Saipem ha tentato di riprendersi a inizio agosto, per poi entrare in un trend ribassista, peraltro con una volatilità molto bassa.

Di recente il titolo ha vissuto circa 10 sedute negativa ed è arrivato oggi a segnare nuovi minimi dell'anno.
Personalmente valuterei dei primi acquisti su Saipem in area 1,75 euro, oltre cui si tornerà sopra i minimi del 3 agosto e questo sarebbe un primo segnale interessante.

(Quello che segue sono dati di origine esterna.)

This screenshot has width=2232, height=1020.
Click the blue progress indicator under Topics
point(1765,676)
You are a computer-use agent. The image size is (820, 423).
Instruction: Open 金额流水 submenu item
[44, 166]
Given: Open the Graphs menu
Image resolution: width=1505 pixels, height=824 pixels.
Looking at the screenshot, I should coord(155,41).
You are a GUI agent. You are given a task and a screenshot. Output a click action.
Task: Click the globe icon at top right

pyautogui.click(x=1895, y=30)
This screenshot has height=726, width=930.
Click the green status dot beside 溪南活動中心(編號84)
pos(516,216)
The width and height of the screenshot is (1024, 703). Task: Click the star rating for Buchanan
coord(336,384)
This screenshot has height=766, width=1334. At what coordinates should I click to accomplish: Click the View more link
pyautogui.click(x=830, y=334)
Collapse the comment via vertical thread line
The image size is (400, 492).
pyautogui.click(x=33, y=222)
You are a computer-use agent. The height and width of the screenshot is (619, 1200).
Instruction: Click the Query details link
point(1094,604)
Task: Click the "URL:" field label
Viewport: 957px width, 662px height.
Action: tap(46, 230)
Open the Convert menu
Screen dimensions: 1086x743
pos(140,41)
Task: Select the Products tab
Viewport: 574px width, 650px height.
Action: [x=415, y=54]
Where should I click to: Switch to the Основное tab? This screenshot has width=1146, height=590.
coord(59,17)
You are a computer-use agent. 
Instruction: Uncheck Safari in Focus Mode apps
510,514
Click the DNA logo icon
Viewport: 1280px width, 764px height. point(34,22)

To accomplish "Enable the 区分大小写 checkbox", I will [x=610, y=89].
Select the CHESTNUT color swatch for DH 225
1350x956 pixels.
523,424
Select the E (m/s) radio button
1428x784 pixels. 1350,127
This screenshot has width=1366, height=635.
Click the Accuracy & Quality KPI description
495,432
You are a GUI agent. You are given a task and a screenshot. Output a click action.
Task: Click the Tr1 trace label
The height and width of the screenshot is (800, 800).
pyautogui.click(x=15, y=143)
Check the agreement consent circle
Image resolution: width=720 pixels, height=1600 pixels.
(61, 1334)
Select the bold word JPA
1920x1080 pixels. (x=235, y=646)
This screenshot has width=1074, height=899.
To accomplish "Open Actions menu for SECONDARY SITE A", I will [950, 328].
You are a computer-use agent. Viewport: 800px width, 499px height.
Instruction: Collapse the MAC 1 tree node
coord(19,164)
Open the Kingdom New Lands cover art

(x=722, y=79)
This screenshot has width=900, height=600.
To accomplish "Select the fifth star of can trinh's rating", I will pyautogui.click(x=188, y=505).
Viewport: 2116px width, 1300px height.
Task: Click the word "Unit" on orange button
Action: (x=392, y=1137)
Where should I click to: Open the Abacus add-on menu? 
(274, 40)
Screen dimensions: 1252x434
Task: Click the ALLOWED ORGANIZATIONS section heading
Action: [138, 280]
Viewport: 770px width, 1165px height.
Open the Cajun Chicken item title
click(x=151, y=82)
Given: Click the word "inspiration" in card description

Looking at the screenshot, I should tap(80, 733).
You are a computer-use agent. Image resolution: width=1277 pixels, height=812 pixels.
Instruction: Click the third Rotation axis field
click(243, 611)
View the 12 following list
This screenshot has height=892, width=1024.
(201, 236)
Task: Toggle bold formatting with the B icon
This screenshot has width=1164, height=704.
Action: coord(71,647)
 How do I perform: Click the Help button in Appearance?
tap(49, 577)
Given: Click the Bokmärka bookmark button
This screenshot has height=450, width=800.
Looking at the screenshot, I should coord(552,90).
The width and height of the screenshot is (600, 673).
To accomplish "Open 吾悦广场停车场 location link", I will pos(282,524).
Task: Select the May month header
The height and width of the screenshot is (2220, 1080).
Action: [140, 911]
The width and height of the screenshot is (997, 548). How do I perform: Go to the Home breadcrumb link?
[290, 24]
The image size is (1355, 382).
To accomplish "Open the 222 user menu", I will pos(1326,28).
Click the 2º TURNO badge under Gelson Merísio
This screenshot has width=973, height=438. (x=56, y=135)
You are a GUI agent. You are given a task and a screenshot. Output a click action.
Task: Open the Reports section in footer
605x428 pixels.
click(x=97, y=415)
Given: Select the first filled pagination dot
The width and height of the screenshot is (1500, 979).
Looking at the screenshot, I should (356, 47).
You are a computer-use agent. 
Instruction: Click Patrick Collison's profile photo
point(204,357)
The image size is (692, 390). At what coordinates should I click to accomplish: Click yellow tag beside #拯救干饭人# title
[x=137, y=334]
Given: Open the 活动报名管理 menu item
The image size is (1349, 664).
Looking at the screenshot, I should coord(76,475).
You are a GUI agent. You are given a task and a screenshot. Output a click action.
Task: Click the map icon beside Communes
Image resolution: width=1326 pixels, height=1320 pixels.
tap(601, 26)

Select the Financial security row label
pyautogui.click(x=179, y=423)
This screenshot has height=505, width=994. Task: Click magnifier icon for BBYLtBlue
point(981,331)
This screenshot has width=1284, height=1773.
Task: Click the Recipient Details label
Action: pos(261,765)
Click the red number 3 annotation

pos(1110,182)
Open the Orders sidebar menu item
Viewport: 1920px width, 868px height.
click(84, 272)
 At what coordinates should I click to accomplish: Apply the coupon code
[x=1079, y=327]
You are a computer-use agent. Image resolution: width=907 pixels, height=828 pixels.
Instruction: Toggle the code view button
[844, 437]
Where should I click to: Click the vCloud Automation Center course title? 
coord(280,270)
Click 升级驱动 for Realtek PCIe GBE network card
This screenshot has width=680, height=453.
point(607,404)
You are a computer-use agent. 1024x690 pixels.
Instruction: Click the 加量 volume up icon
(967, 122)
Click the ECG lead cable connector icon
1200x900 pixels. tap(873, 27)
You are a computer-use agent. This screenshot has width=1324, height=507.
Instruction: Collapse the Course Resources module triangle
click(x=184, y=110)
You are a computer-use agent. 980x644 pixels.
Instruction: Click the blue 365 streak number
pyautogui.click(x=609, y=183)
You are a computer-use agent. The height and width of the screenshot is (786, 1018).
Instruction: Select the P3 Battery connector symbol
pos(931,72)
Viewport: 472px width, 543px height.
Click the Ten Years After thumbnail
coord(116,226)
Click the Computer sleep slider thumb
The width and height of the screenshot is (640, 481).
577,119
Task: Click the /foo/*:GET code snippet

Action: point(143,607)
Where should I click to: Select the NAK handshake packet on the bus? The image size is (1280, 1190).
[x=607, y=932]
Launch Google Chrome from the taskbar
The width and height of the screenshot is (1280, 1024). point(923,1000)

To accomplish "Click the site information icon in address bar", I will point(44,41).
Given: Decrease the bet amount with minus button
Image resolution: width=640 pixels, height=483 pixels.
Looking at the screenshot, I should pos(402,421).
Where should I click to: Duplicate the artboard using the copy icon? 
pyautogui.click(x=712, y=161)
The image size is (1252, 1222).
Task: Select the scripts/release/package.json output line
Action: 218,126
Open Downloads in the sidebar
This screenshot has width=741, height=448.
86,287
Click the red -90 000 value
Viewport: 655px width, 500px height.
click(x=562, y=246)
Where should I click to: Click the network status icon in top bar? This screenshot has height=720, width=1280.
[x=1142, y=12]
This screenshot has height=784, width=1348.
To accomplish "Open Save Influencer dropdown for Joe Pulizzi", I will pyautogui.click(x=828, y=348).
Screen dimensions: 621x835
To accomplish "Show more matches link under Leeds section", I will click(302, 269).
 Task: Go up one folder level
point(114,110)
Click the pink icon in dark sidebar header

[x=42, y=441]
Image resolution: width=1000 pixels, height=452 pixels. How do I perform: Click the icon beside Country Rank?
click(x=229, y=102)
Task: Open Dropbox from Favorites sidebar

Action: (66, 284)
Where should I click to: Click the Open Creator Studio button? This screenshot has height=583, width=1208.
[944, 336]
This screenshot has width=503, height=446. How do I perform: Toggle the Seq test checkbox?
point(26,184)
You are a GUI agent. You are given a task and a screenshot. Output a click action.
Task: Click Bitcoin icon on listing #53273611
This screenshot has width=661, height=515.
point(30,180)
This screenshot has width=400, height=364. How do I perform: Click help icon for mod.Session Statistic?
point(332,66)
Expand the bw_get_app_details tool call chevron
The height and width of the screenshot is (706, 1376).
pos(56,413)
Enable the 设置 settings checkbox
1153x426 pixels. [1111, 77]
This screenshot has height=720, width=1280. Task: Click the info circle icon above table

Telecom Italia ha perso terreno oggi dopo la mancata violazione di quota 0,4 euro. C'è il rischio di nuovi cali?

Telecom Italia oggi ha rotto i minimi di tre giorni a 0,381 euro e ora trova un altro supporto a 0,37 euro prima e poi a 0,36 euro.

Se questi sostegni reggeranno offriranno la possibilità di un rimbalzo, diversamente il titolo scenderà ancora verso quota 0,35 euro, dove si arriverà a ridosso della trendline che ha fatto rimbalzare i prezzi a inizio agosto e da cui il titolo era ripartito al rialzo a marzo.

Valuterei nuovi long su Telecom Italia a 0,39 euro, puntando ad un target vicino a 0,42 euro, rotti i quali si andrà a vedere quale sarà l'altro massimo crescente che sarà segnato.